# [Aim of the task]
Go to the line containing "Given: Open the" below; retype it and all following lines exactly, and leave out the pictures.

# [Extracted data]
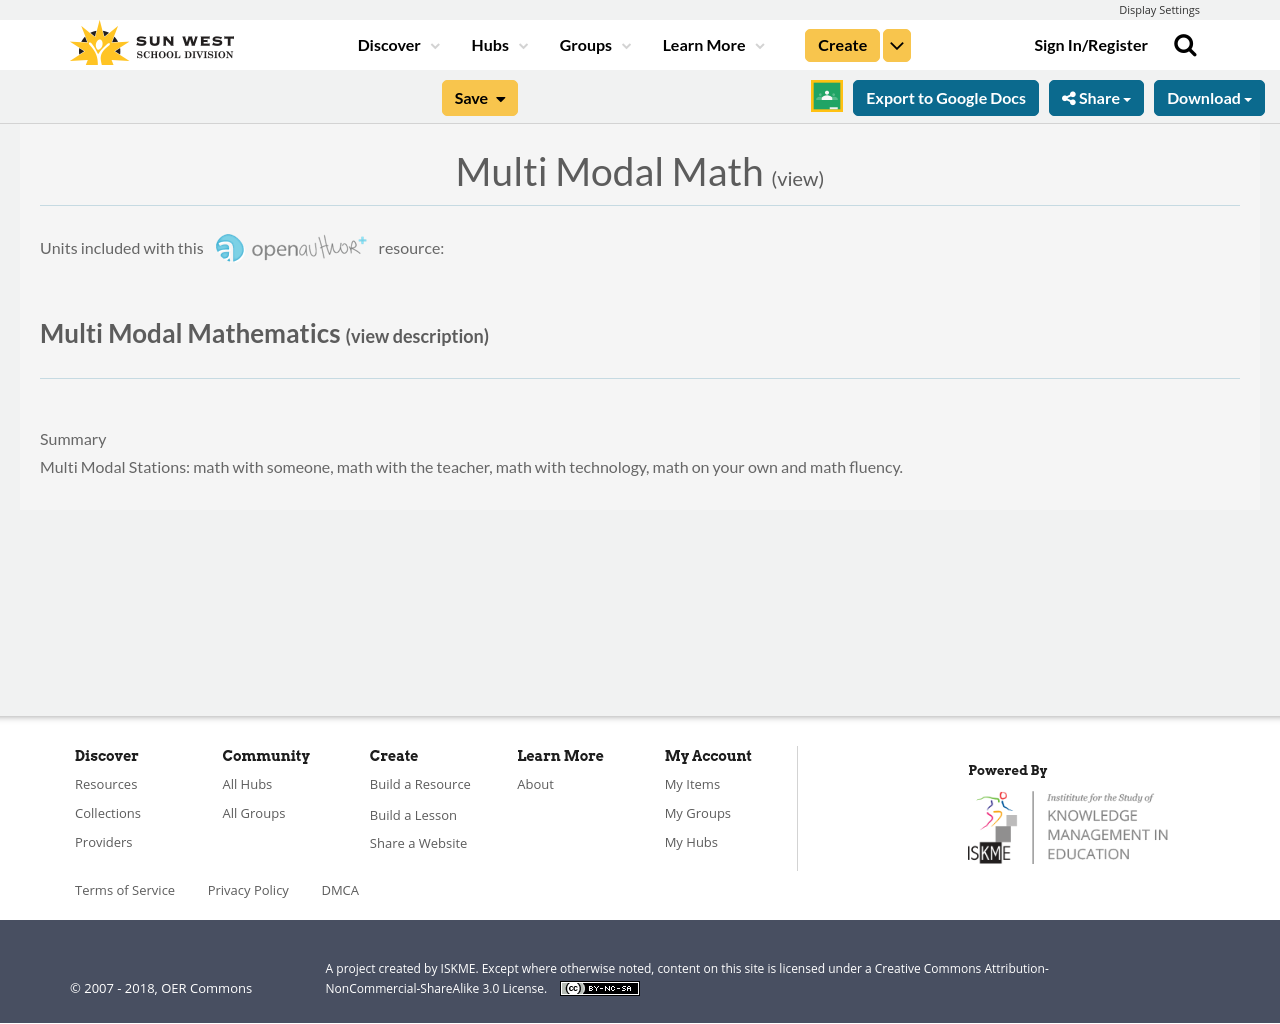
Task: Open the Privacy Policy page
Action: (x=248, y=888)
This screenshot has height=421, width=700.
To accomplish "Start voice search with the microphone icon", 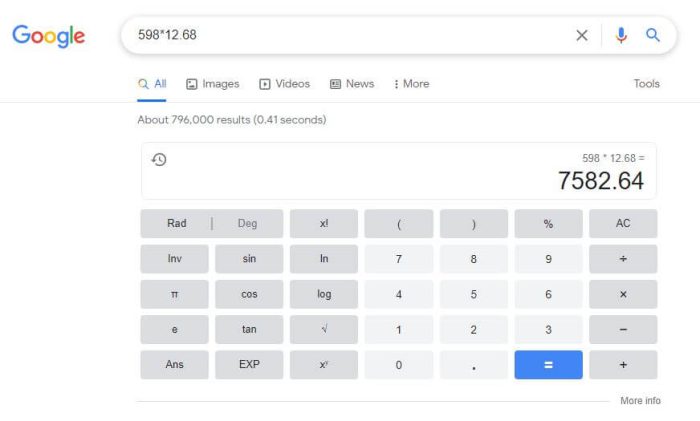I will pos(621,35).
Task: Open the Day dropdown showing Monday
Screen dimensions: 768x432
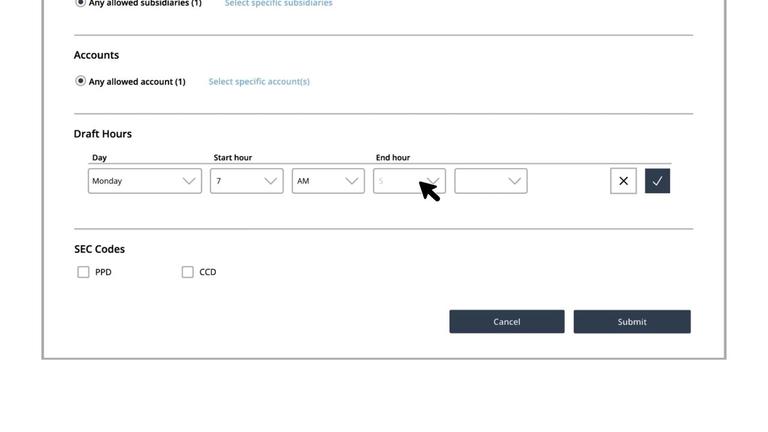Action: point(135,181)
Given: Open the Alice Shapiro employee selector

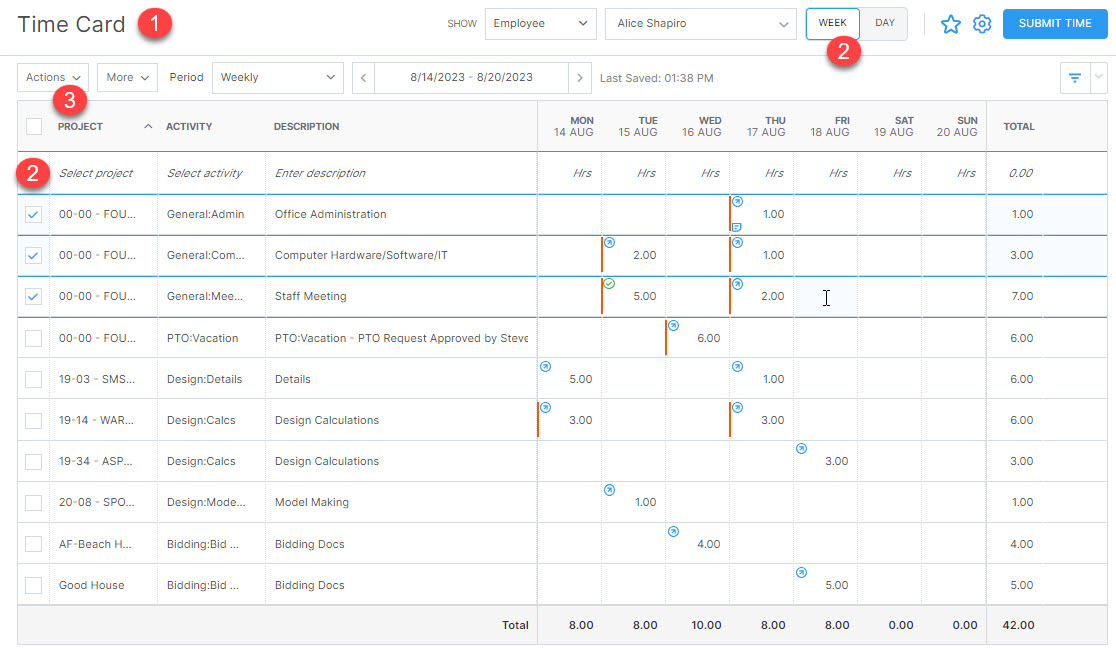Looking at the screenshot, I should click(700, 23).
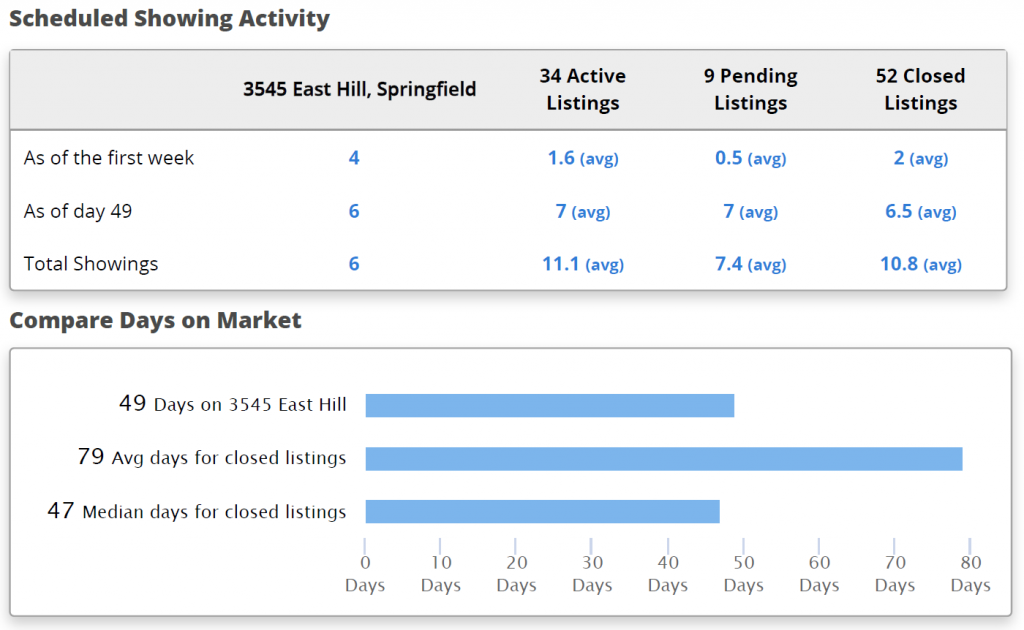Click the 1.6 avg active listings value
Screen dimensions: 1024x630
click(x=582, y=158)
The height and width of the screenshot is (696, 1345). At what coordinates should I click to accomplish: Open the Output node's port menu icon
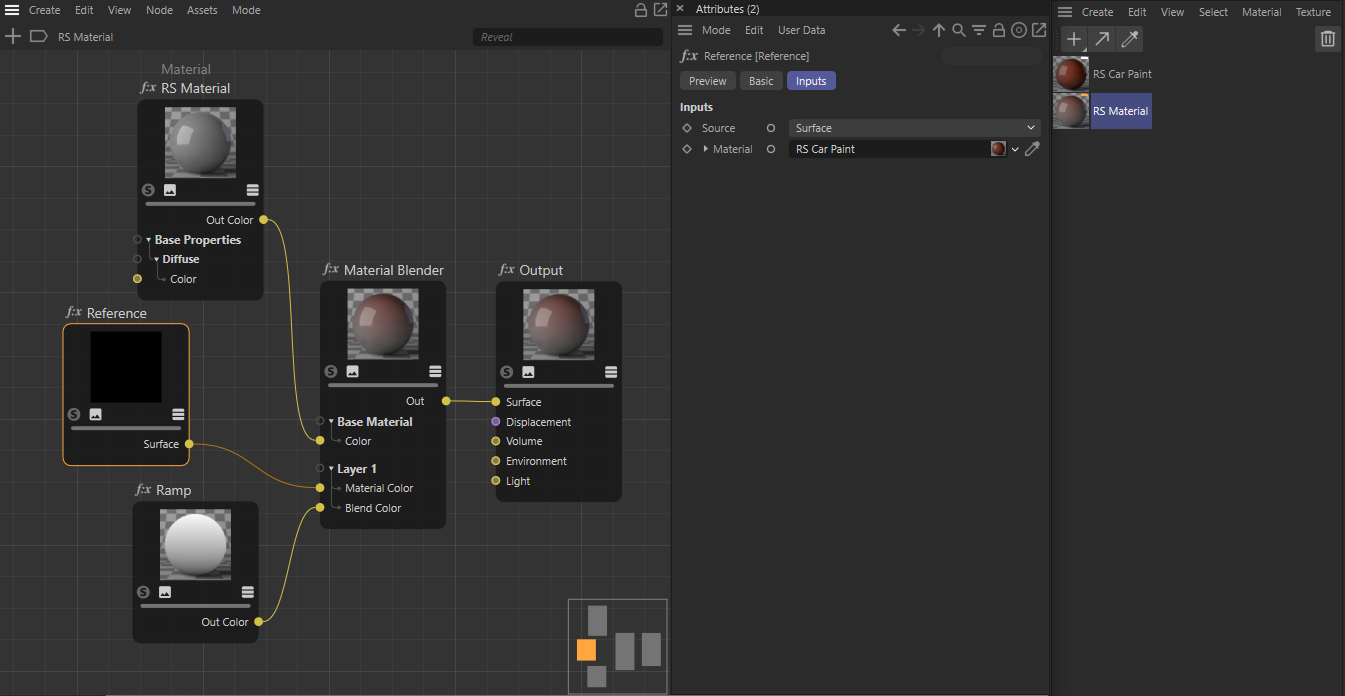[610, 372]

# [Written solution]
Given: Open the Alice Shapiro employee selector

Looking at the screenshot, I should click(700, 23).
Click the 1.6 avg active listings value
Screen dimensions: 1024x630
click(x=582, y=158)
The height and width of the screenshot is (696, 1345). At what coordinates should I click to accomplish: Open the Output node's port menu icon
[610, 372]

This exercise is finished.